● **DATA EXTRACTS**:

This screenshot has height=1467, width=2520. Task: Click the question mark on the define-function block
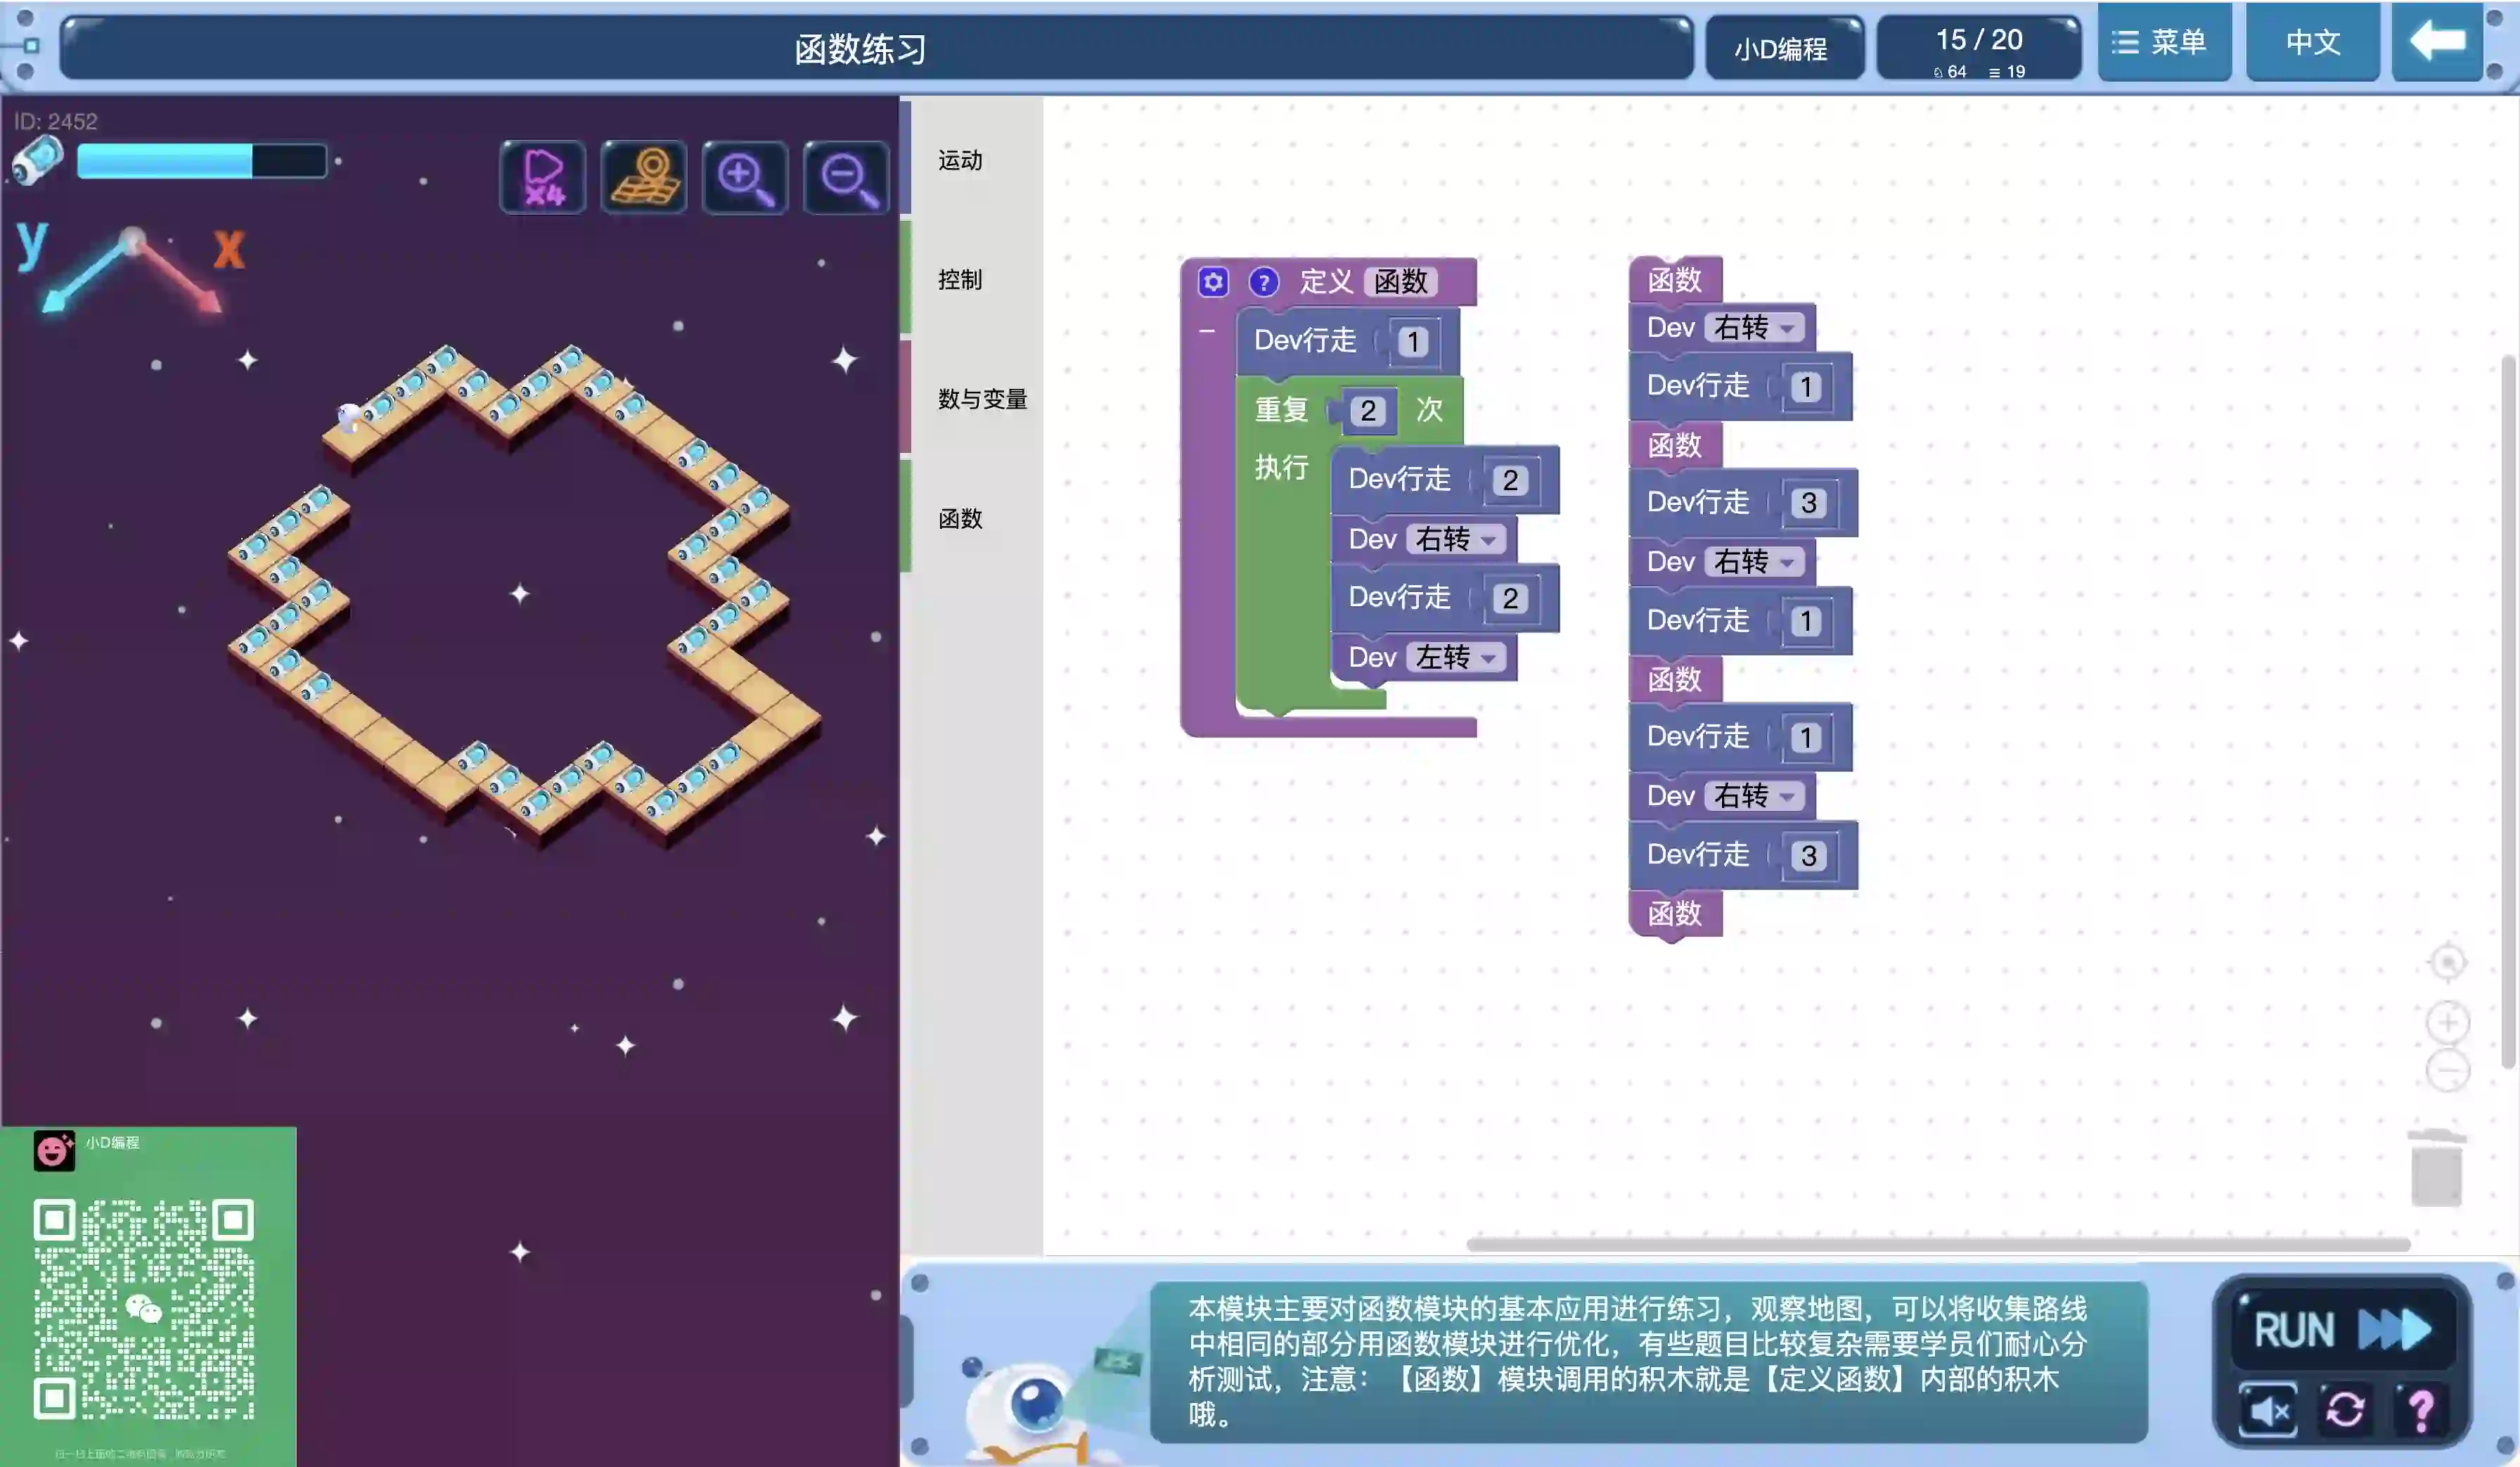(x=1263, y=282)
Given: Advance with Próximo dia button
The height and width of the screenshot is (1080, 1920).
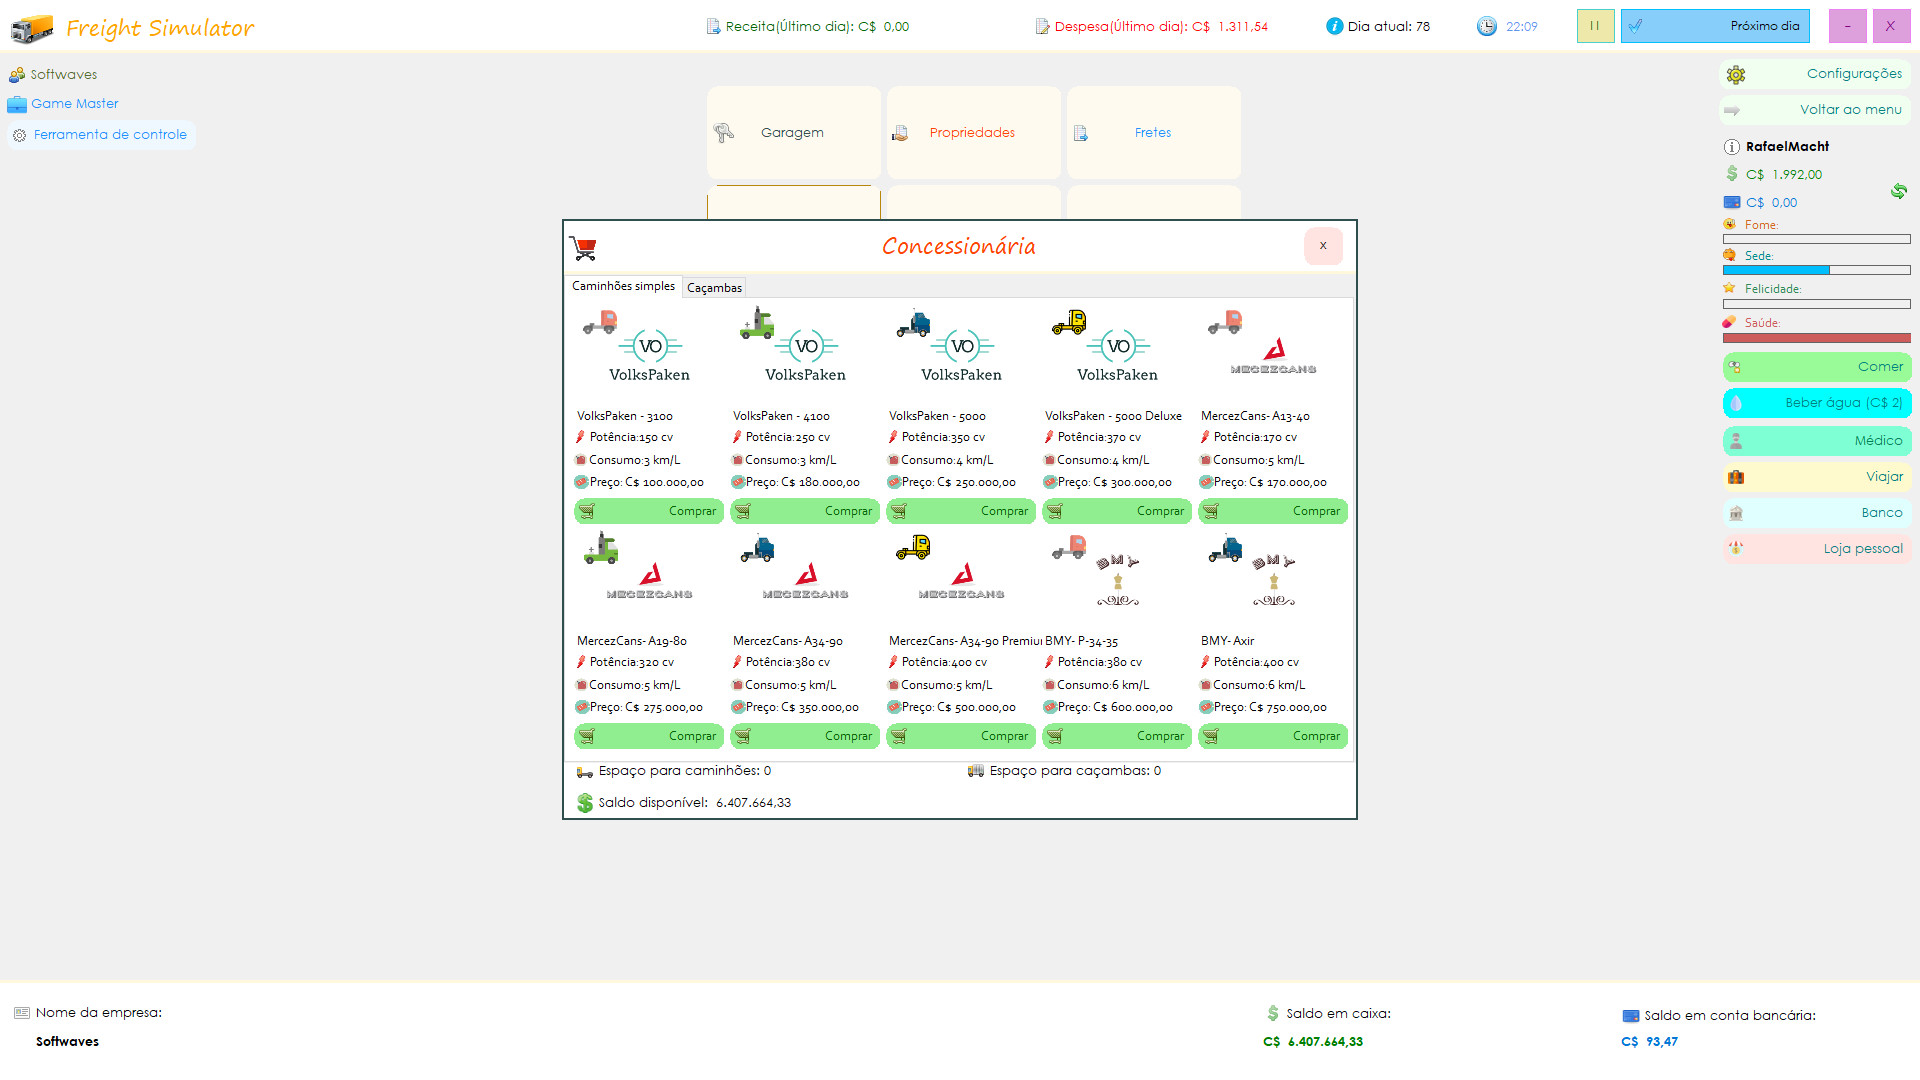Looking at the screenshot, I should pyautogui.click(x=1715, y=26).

● **TASK PROMPT**:
What you return must be every entry, word for word, without any pictures.

● **RESPONSE TO THE TASK**:
This screenshot has height=1467, width=2520. Task: Click the question mark on the define-function block
(x=1263, y=282)
Given: Advance with Próximo dia button
The height and width of the screenshot is (1080, 1920).
Looking at the screenshot, I should pyautogui.click(x=1715, y=26).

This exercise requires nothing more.